§ Problem to work on
Count the lines in the listing below that contain the string "resolution". Reply with the number alone.

§ Data rows
========
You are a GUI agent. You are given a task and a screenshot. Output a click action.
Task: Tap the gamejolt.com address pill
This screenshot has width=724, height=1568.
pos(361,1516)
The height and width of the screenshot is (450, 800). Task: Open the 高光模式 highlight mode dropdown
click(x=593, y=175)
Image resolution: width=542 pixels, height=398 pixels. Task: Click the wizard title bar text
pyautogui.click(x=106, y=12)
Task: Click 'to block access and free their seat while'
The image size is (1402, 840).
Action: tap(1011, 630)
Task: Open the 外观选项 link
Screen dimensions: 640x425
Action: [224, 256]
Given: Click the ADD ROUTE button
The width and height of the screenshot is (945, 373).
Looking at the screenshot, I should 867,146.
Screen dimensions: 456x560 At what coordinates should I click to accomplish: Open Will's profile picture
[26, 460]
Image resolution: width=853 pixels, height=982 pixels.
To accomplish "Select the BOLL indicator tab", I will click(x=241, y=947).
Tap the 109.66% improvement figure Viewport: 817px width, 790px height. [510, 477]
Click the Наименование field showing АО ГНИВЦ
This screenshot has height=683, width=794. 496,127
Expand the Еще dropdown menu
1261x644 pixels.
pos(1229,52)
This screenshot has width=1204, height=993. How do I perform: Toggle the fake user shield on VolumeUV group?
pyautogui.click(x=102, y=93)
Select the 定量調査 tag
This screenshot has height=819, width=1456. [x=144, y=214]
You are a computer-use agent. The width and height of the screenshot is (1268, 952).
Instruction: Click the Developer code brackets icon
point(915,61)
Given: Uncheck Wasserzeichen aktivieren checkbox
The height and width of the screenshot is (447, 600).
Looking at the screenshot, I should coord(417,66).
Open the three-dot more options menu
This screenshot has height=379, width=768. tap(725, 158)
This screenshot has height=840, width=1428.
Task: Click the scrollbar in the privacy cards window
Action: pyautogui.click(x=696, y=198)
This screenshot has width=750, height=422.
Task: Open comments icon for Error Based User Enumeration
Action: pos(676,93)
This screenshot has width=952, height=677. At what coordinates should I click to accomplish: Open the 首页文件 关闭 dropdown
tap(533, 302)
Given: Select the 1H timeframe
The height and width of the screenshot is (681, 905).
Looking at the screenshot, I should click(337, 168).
========
§ Solution for this problem
2